Navigating Through the Information Overload

by David B. Bohl

In our increasingly-competitive, always-on world, we face complex challenges that require a more advanced process of evaluation, especially in our careers. This is an evaluation that we very often don’t possess the time or energy to focus on. We search for clues and inputs from our universe to assist us, yet we become overwhelmed with the sheer number of choices in front of us.

The problems come once we realize that we’ll never have all the information we need to make proper evaluations and decisions. That is, there simply isn’t enough time in a day, week, or lifetime to analyze all the options. This causes us to again feel inundated – so much so that it paralyzes us from making any decision to commit, build determination, act, or sustain any effort.

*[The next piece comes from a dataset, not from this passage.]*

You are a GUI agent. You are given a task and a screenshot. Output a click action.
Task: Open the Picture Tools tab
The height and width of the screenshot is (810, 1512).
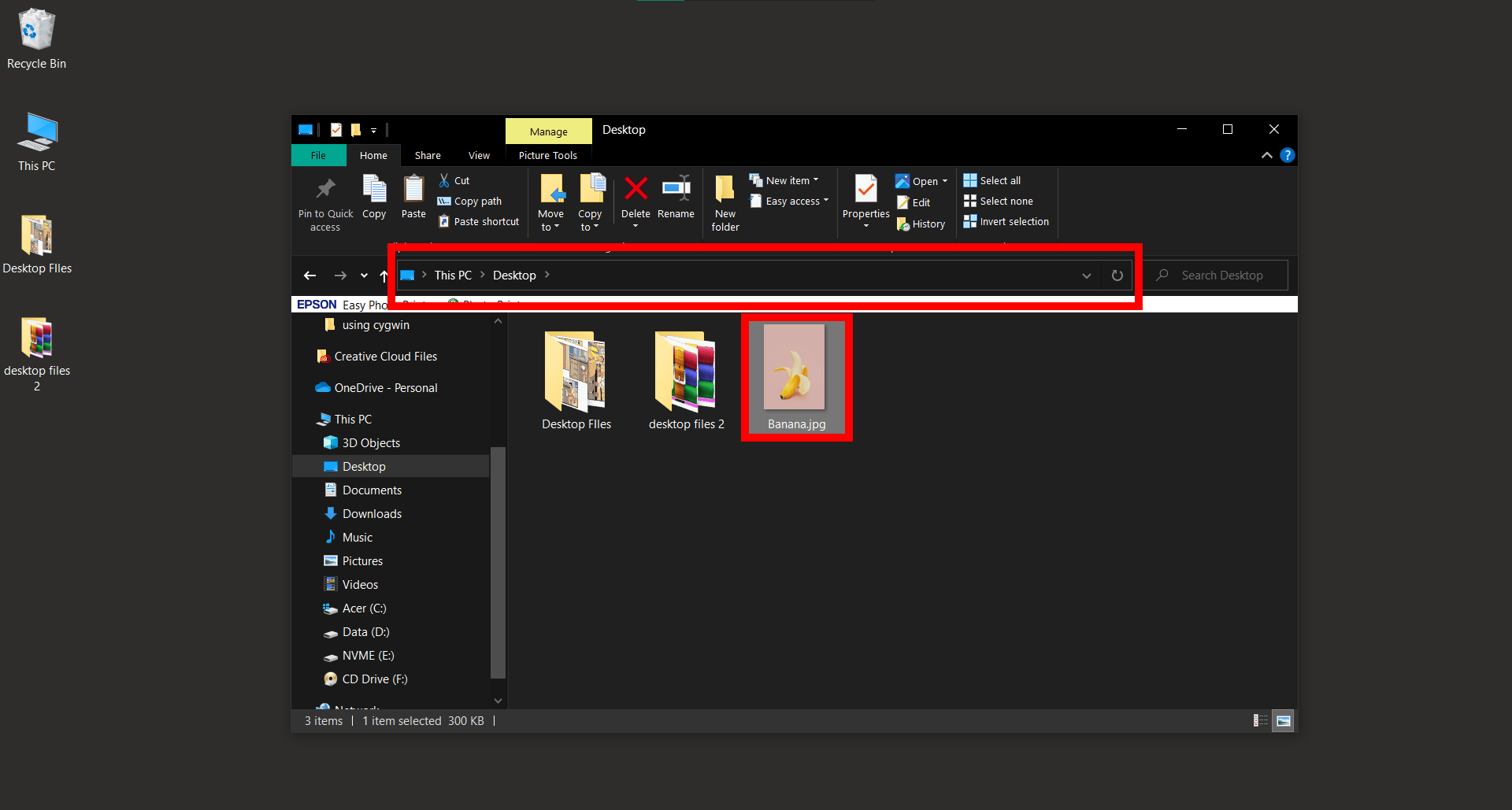(547, 155)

So the question remains: how do we learn to navigate and manage all of this information, as a means of making better decisions and moving forward with a life plan for happiness and success?

You Take Control of the Information Instead of Letting the Information Take Control of You

Each morning, I sift through 200-300 RSS feeds, 100 or so emails, a handful of podcasts, and several interactive video broadcasts and blogs. I rationalize that I can do this only by getting up extra-early so that my phone isn’t ringing and interrupting me while I’m trying to ingest, process, and file all of this data.

Of course, I don’t read each and every piece of info, and I don’t read the entirety of each bit I open. I scan headlines, keywords, descriptions, and opening paragraphs. I immediately delete what I don’t think I can use, but other things I bookmark so that I can study them at some unspecified later date, which I often never do because tomorrow, or even an hour from now, there will be hundreds more bits of newer and better collectible facts to take their place.

And while all of this is going on, I suddenly realize that I’ve read halfway through an article or blog post and realized that, although I’ve been “reading,” I haven’t been consciously processing the information. Sure, I might be thinking about that 16-oz. fillet that I’m going to sear on the grill tonight, but hopefully I’ve been led to something more productive. My brain has taken all the information, processed it, related it to what I already input and stored there, and embarked upon the process of creativity and flow.

I find a new energy and focus. I stop surfing and reading. I take control of all the information and utilize it. I set out to immerse myself in my work or project, confident that I now know where I’m going. I suddenly realize that I have enough information. This is my morning ritual of in-taking new data and working it into my day’s work and outcome. It works for me because it is aligned with the way my mind operates. It may work for you; or, maybe something entirely different will.

Some tips for avoiding “zoning out” and getting yourself back into the flow:

  • Don’t become overly-obsessed with information – control and organize it.
  • Try to set a specific time and/or days of the week to check news, feeds, and other content, and set a time limit.
  • Be brutally honest. Ask yourself “If I bookmark this, will I ever make the time to come back to it?” A no or weak “maybe” answer equals an immediate delete.
  • Be confident that your brain is more powerful than any bookmarking system. Once you read something, know that you’ll retain the key points. You’ve probably already built on them before you even finished reading the copy.
  • If you haven’t gotten back to something you saved within a few days, you probably won’t, and it will be a burden to you. Delete it.
  • Pay attention to what you subscribe to. Try to notice what “trips your trigger” and what doesn’t. Lighten up when you can.
  • Allow your imagination and creativity to expand. Yes, there will be more information in tomorrow’s pipeline. But you have the ability to process it in your own unique way – a way that no one else can. Allow your mind’s eye to express its ingenuity and resourcefulness.

In its simplest form, it’s a matter of flow – not only in allowing oneself to be flexible and to deal with seeming a constantly-changing landscape around us, but also in Mihaly Csikszentmihalyi’s definition of flow whereby a person is able to fully immerse himself in what he’s doing while finding energy, focus, creativity, and success through that process – or as I’d call it, “living fully in the moment.”